# EXERCISE BRIEF
Although the entries contain pictures, write out only their text, exactly as it stands.

# Data entries
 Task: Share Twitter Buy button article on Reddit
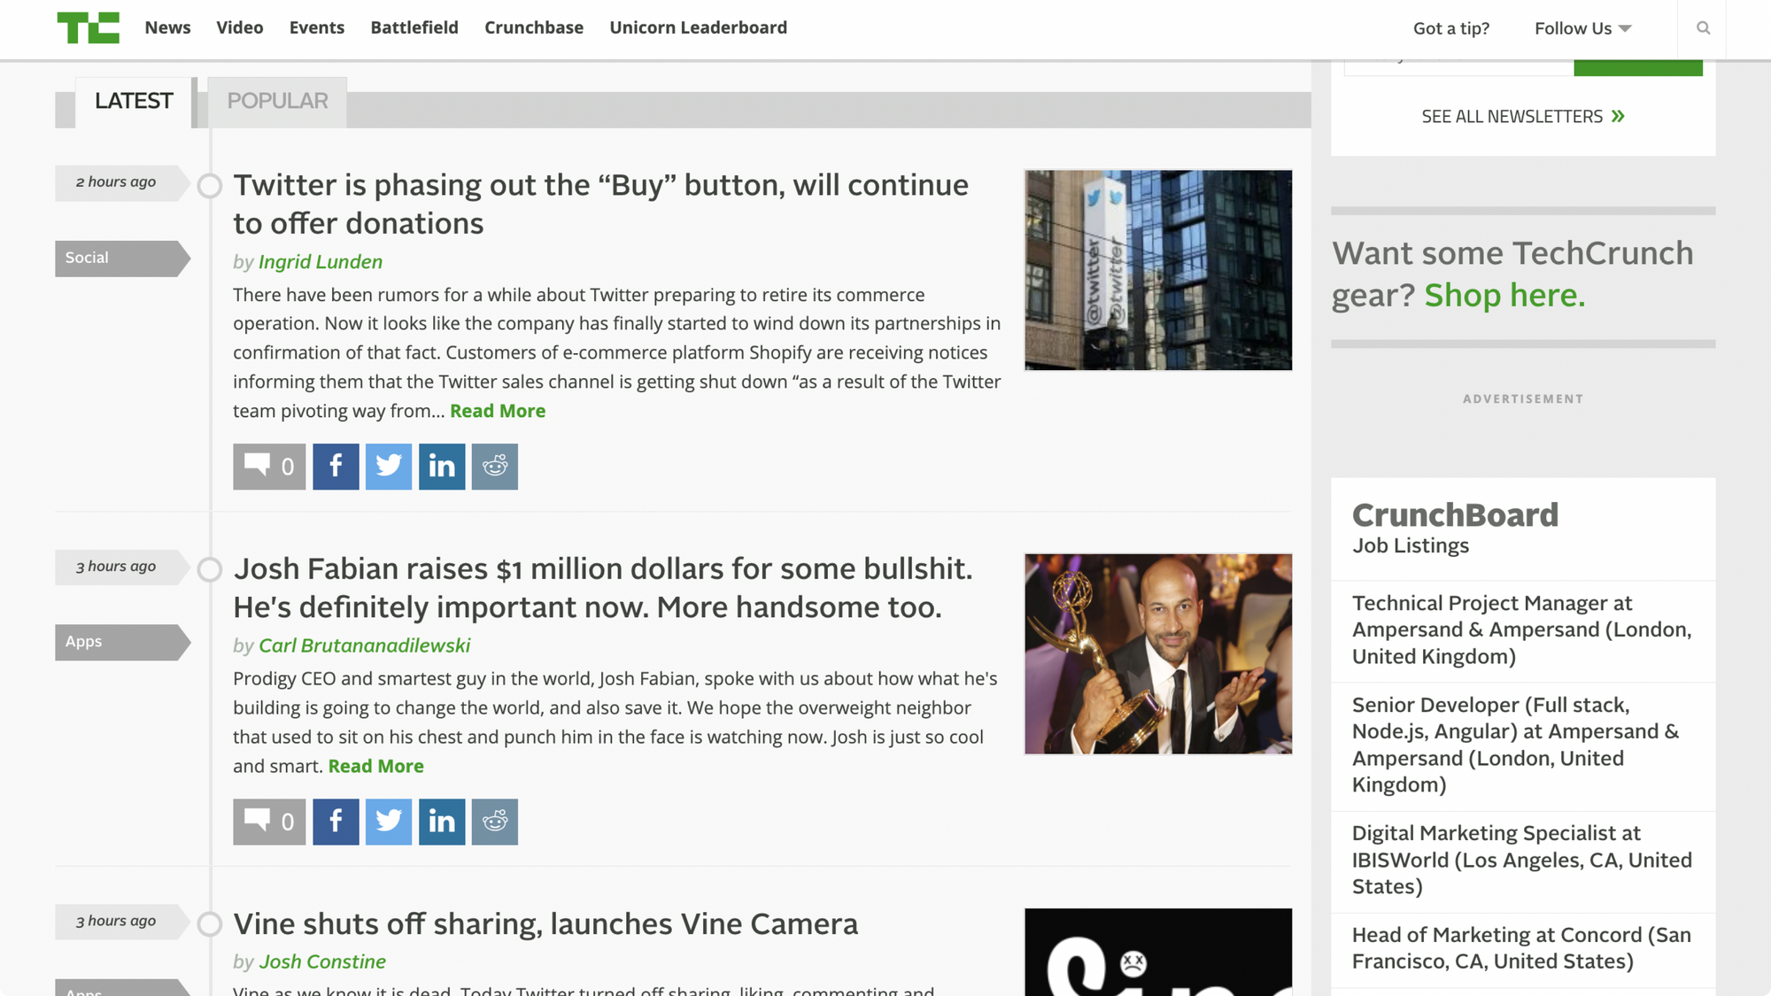pyautogui.click(x=494, y=467)
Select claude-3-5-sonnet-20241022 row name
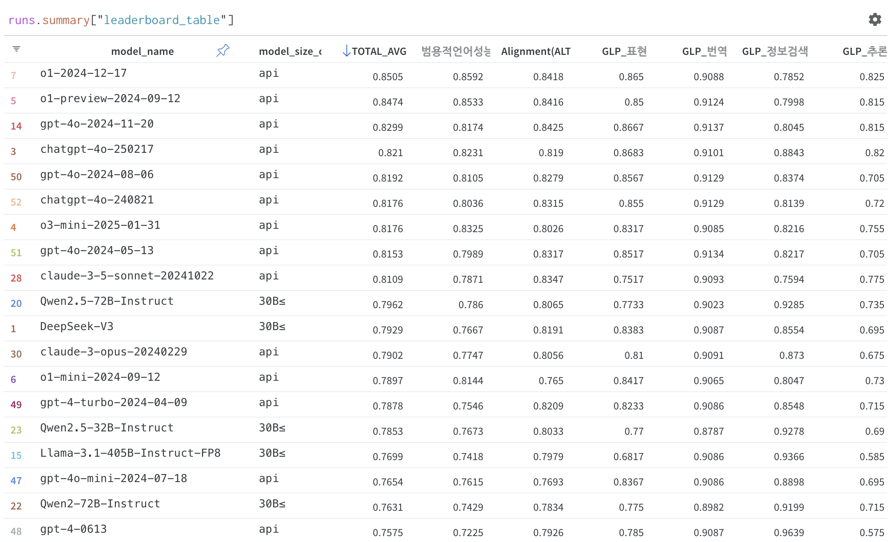 click(x=127, y=276)
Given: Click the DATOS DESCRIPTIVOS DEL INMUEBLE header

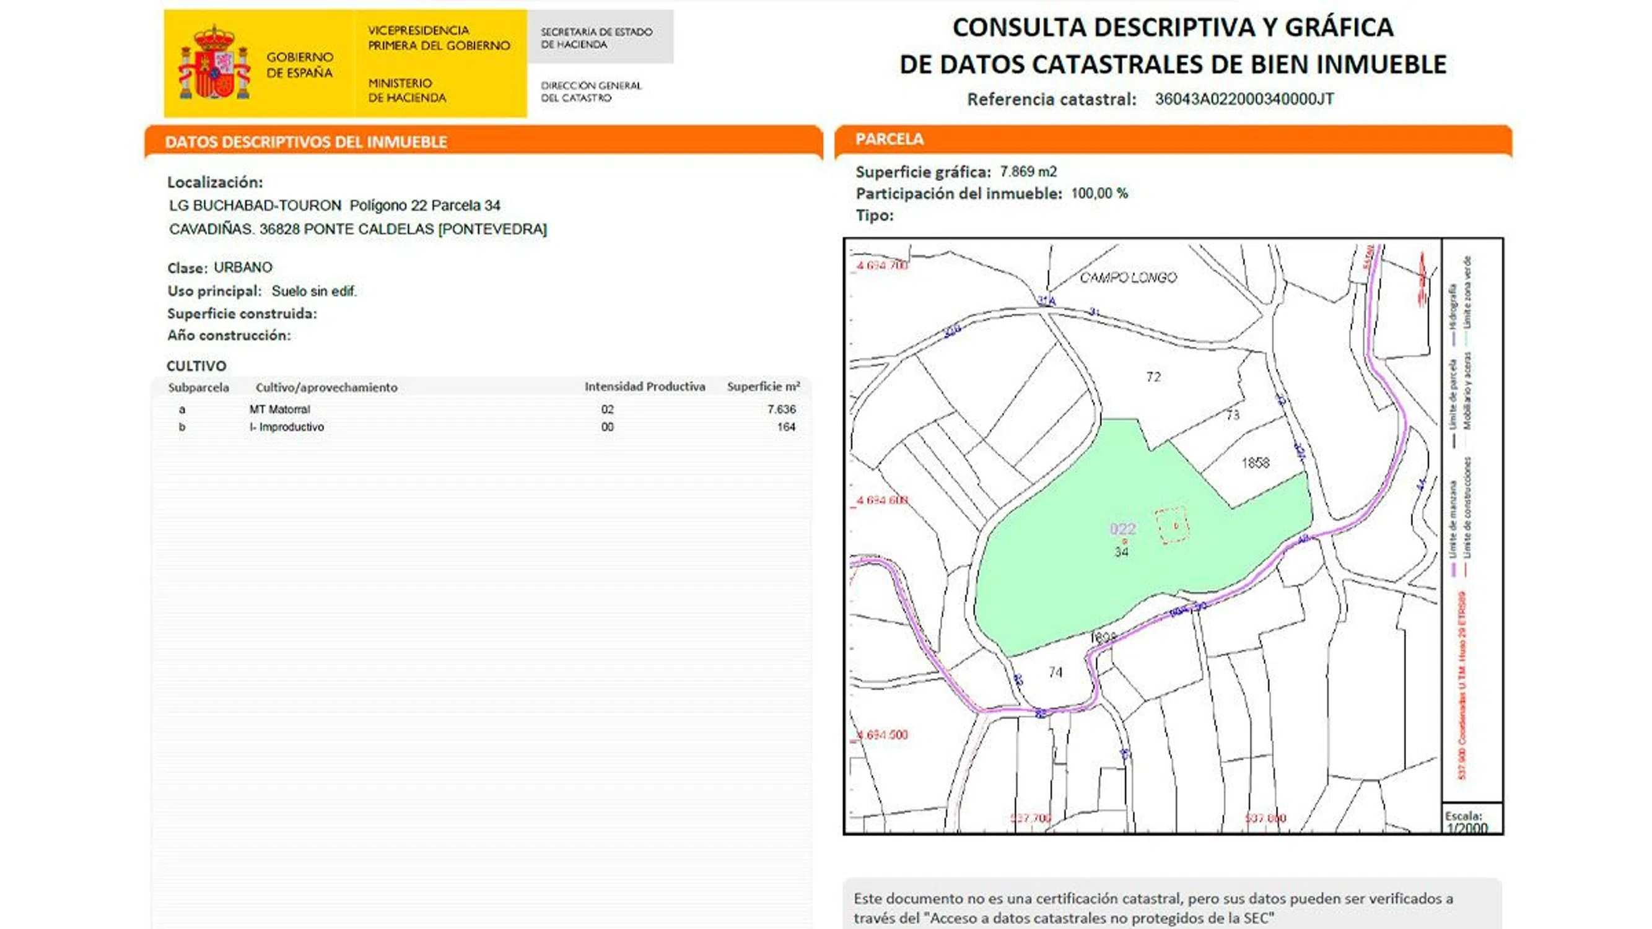Looking at the screenshot, I should 306,142.
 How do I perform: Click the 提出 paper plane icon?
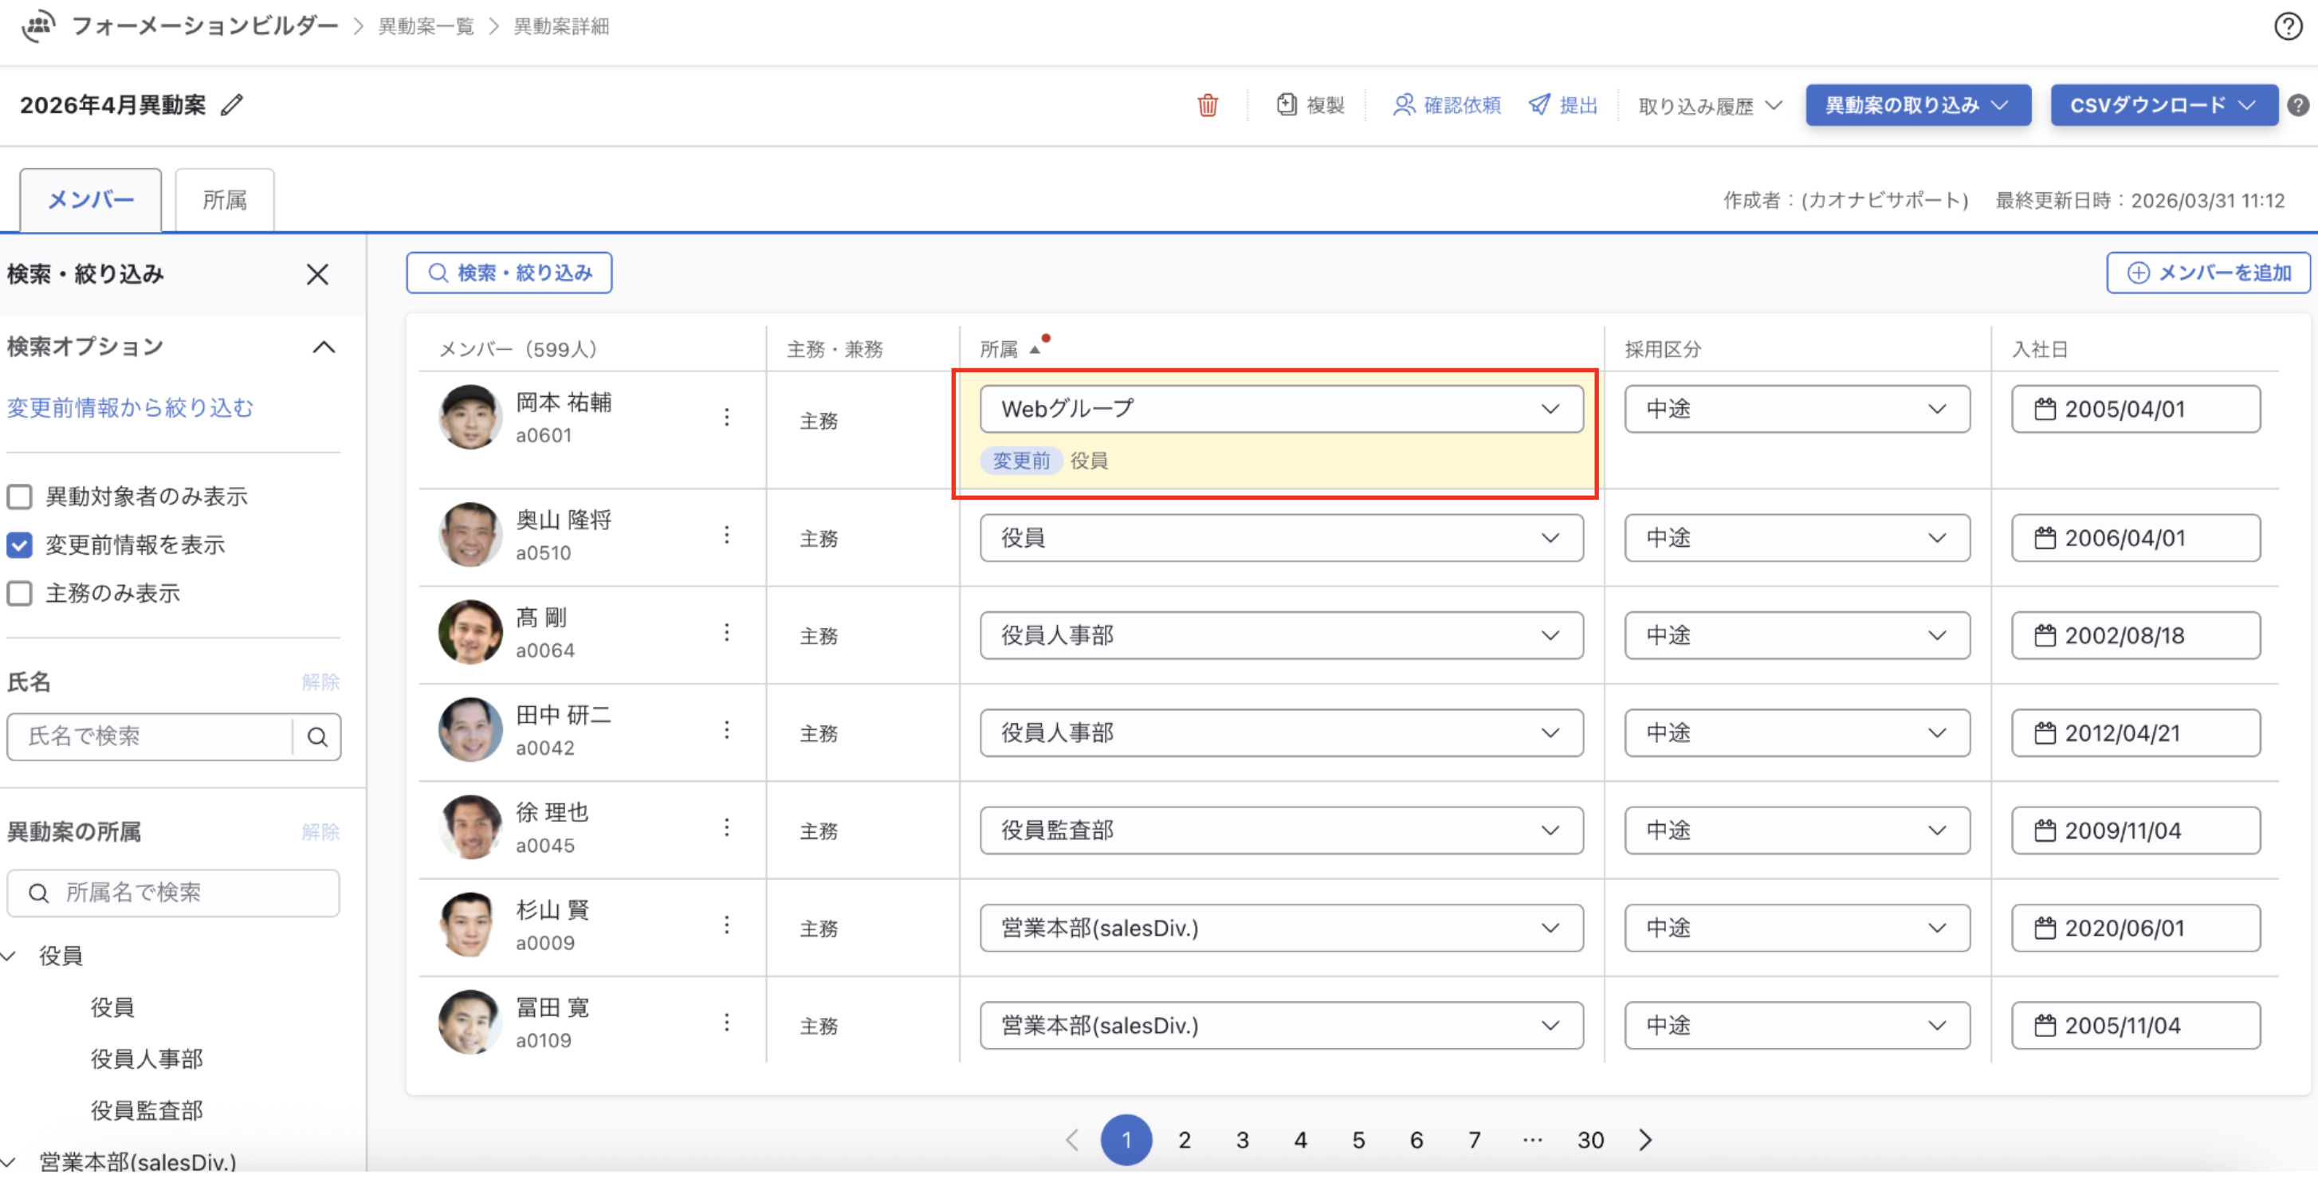point(1540,105)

# OUTPUT OF THE TASK
 Task: Share Twitter Buy button article on Reddit
pyautogui.click(x=494, y=467)
Select claude-3-5-sonnet-20241022 row name
 click(x=127, y=276)
Given: Click the DATOS DESCRIPTIVOS DEL INMUEBLE header

Looking at the screenshot, I should 306,142.
 How do I perform: Click the 提出 paper plane icon?
point(1540,105)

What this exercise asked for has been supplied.